Primary Ciliary Dyskinesia (PCD) is a birth defect affecting the cilia, a very tiny yet very prolific part of the respiratory system. Looking similar to hair, the cilia move together to clear mucus out of the respiratory system. As long as the cilia work properly, this process prevents the buildup of mucus. But with PCD the cilia do not function as they should. The resulting buildup of mucus in the respiratory tract can cause inflammation and regular infections.
PCD also affects the cilia in the reproductive organs, middle ear, and other locations in the body. It is very common (50% chance) for patients with PCD to also be diagnosed with Kartegener’s Syndrome, another birth defect in which the internal organs have grown incorrectly, being in the mirror image of where they should be.
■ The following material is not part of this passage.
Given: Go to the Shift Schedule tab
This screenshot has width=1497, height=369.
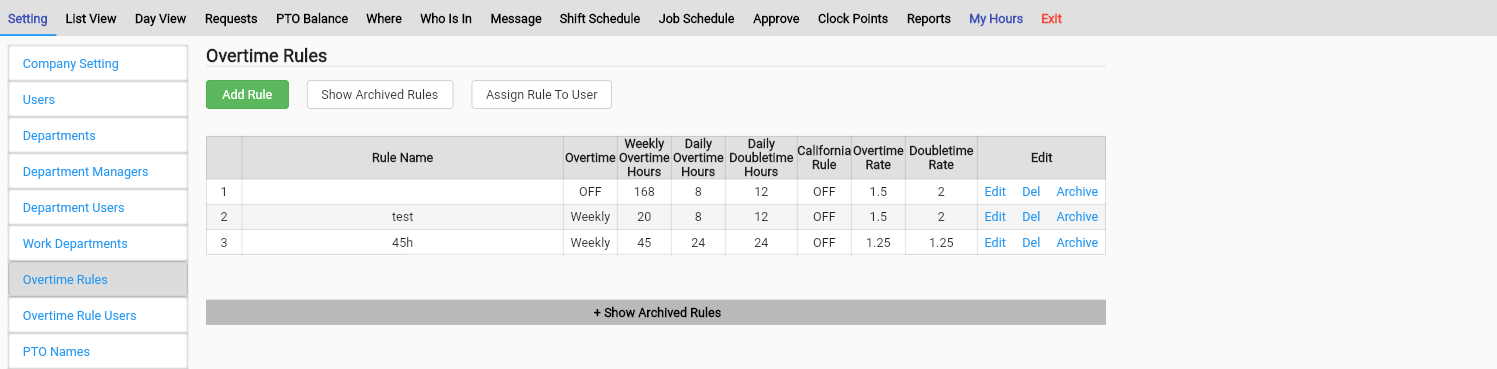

For patients diagnosed with PCD, antibiotics are necessary to prevent infections in the lungs, ears, sinuses, and throat. Frequent infections can lead to lung hardening as with every infection, inflammation occurs. As inflammation repeatedly plagues the alveoli (tiny air sacs in the lungs) it can eventually result in scar tissue. Scar tissue in the lungs may be aided by oxygen therapy but cannot be cured.
The mucus itself can pile up sufficiently to block the airways, especially in young children. And over time, the bronchial tubes can get stretched out and weak, a condition called bronchiectasis. This condition further leads to pneumonia.
PCD has no cure and is a serious condition. It gradually worsens over time, sadly decreasing the life expectancy of some of the children born with it. With watchful care and vigilant therapy, many with PCD can live a full life. Oxygen therapy can assist those with advanced PCD or struggling with the resulting infections.
Symptoms and Treatments for Primary Ciliary Dyskinesia
Primary Ciliary Dyskinesia (PCD) is a birth defect involving the malfunction of the cilia in the respiratory tract, and other body systems. PCD’s most serious effect is that it prevents the clearing out of mucus in the airways. This buildup of mucus blocks the airways, stretches out the bronchial tubes, and leads to frequent infections, which in turn lead to scar tissue in the lungs.
Ear infections, sinus infections, and respiratory infections are common symptoms of this condition. A chronic cough is another symptom of PCD. Obviously, with this cough comes excess mucus and a difficulty in clearing it. So, those with PCD often visibly struggle with their coughing, looking distressed and sounding strained as they attempt to clear the mucus.
Newborns with PCD often start out with respiratory distress. And for children with PCD, pneumonia, bronchitis and other serious respiratory infections lead to frequent hospitalizations. Even treatment with antibiotics is very difficult since many antibiotics need the cilia to help in clearing out the infected mucus.
The condition affects the sinuses as well so sneezing, sniffling, and other cold-like symptoms are common. Some of the symptoms of PCD are so common and mimic other illnesses, which can lead to a misdiagnosis of cystic fibrosis, “atypical” asthma, or some other condition affecting the lungs.
Physicians therefore need to take a full assessment of the patient’s symptoms and history to accurately diagnose PCD. Typically, the final diagnosis is a lung biopsy.
Once diagnosed, there is no cure for PCD. But at those who are diagnosed early enough can receive treatment with mucolytics (which thin the mucus), steroids (to control inflammation), and bronchodilators (to keep the airways open). Additionally, there are therapies for clearing out mucus through washing and suctioning for the ear canals, sinuses, and even a method for clearing the lungs. These proactive measures prevent the buildup of mucus, thus preventing a worsening of the condition of PCD.